━━ DATA SUPPLIED
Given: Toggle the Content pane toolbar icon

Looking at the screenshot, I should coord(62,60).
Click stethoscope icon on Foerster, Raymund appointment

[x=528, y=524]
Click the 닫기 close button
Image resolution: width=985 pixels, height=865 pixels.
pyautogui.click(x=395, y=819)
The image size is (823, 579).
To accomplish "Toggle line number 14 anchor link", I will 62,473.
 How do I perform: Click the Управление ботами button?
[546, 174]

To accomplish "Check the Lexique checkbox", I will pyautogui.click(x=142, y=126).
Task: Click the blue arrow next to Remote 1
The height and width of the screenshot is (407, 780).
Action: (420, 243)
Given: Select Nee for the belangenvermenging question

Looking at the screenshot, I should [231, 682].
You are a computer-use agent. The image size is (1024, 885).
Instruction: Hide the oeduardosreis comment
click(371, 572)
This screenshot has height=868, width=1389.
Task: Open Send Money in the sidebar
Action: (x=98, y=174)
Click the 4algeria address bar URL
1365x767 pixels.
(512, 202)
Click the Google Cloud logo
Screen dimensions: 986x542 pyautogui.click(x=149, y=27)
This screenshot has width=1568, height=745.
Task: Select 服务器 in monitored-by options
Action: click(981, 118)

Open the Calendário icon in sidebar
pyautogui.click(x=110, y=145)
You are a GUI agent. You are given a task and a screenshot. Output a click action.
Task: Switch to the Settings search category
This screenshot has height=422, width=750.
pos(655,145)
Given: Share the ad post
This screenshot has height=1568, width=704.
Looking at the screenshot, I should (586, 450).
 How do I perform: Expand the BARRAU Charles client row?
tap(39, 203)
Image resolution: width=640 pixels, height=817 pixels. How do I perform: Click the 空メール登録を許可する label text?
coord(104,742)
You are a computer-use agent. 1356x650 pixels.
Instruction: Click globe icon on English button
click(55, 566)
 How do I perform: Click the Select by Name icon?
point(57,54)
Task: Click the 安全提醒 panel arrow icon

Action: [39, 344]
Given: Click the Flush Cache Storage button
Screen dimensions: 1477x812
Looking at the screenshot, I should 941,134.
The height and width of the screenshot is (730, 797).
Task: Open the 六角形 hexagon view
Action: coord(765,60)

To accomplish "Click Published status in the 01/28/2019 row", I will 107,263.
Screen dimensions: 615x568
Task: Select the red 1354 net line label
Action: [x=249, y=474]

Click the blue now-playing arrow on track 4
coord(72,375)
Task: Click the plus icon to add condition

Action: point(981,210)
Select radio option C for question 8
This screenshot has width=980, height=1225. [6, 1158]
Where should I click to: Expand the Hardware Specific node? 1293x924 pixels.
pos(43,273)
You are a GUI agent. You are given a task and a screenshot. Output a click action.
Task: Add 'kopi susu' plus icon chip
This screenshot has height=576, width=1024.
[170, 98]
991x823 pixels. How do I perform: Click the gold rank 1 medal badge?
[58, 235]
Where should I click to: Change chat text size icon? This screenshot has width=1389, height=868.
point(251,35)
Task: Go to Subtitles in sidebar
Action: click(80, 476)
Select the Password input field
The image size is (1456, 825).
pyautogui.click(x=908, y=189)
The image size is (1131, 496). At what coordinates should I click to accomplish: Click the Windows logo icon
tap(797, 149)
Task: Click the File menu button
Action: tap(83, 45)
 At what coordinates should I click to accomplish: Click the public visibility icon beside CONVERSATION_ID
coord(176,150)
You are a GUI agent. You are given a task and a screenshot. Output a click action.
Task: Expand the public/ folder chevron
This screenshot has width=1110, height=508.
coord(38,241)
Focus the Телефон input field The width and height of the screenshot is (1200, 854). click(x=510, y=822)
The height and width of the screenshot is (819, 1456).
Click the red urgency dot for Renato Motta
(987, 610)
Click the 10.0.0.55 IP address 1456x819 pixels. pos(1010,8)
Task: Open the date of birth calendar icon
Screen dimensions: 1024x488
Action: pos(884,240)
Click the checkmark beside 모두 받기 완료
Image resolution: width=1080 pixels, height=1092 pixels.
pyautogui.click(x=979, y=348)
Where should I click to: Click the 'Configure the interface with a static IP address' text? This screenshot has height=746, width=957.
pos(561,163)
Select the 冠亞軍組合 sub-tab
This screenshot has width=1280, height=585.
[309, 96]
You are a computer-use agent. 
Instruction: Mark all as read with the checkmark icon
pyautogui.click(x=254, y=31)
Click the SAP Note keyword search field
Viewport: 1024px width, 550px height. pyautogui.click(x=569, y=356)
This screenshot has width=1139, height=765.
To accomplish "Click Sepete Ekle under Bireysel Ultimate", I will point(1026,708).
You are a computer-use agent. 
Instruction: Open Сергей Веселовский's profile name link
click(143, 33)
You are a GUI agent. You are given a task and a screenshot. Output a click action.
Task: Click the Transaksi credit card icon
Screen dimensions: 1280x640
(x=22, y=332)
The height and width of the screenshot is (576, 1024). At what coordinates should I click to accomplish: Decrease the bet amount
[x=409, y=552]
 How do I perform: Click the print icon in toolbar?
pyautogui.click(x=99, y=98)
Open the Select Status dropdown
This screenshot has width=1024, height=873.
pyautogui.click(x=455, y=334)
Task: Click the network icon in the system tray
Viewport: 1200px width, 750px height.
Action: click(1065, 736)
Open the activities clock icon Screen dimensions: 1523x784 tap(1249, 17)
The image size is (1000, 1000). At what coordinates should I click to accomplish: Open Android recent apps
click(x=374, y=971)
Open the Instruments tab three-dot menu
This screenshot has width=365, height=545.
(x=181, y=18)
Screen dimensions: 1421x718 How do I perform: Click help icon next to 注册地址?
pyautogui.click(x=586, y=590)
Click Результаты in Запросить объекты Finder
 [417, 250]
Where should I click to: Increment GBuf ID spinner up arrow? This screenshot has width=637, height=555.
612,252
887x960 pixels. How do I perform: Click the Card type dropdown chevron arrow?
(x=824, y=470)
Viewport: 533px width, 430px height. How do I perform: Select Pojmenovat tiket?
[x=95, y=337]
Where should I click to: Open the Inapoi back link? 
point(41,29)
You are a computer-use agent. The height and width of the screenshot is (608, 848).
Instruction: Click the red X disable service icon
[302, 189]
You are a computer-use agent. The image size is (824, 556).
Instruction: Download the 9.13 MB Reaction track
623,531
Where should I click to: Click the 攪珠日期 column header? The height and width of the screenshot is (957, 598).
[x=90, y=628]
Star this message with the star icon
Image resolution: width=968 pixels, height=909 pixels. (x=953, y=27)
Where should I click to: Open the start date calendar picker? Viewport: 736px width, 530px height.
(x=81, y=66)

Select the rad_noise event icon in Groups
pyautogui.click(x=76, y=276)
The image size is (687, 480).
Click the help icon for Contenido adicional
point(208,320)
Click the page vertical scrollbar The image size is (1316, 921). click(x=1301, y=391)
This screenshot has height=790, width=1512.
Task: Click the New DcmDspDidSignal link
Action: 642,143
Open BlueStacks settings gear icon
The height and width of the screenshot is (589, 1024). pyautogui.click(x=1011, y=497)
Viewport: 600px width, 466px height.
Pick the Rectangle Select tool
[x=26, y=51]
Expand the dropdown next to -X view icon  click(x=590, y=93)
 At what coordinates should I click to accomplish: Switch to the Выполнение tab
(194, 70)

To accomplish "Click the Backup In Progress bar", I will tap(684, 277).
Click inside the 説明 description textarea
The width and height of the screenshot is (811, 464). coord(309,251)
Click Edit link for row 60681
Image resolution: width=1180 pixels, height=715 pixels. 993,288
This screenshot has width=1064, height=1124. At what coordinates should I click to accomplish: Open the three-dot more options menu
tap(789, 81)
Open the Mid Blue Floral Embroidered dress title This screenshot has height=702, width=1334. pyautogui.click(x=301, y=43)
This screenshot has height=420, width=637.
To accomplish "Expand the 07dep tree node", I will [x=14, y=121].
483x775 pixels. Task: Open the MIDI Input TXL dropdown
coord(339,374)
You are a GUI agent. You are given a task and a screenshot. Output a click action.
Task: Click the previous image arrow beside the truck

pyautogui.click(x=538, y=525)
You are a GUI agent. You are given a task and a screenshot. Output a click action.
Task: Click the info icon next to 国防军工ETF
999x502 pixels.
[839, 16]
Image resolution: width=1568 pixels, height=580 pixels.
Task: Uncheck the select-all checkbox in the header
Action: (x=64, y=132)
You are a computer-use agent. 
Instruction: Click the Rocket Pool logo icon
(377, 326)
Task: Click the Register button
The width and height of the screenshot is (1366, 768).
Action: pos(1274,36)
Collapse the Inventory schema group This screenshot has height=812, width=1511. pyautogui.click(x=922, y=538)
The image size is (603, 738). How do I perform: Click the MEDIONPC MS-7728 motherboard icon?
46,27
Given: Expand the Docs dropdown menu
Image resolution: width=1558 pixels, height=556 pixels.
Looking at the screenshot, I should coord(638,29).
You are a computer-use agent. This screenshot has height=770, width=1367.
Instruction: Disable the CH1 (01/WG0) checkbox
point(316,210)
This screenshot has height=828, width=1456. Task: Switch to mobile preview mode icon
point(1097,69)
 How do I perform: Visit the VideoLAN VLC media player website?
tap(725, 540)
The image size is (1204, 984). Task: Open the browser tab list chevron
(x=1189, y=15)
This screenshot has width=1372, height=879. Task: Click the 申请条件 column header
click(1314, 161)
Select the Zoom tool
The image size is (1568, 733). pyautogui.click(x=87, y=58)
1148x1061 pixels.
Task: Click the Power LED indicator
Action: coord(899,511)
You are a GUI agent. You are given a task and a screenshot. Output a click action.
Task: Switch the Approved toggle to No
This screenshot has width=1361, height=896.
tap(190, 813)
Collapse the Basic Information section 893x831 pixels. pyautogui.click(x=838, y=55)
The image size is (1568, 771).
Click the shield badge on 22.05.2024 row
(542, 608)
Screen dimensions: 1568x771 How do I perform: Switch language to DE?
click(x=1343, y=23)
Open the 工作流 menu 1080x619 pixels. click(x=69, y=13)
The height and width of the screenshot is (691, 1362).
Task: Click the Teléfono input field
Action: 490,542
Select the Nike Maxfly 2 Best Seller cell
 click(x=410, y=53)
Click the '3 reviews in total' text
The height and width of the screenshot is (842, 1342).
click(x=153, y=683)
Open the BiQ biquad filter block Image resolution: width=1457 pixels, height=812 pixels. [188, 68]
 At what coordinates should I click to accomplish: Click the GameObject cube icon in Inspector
━━━━
_WORK TO BE COMPLETED_
From the line that holds "Screen dimensions: 1568x771" down to the last line of the material, copy every line exactly and add nothing.

_SOLUTION FOR THIS EXERCISE_
Screen dimensions: 1568x771 How do I perform: Switch language to DE?
click(x=1343, y=23)
Open the 工作流 menu 1080x619 pixels. click(x=69, y=13)
The height and width of the screenshot is (691, 1362).
Task: Click the Teléfono input field
Action: 490,542
Select the Nike Maxfly 2 Best Seller cell
 click(x=410, y=53)
Click the '3 reviews in total' text
The height and width of the screenshot is (842, 1342).
click(x=153, y=683)
Open the BiQ biquad filter block Image resolution: width=1457 pixels, height=812 pixels. [188, 68]
 At what coordinates should I click to accomplish: Click the GameObject cube icon in Inspector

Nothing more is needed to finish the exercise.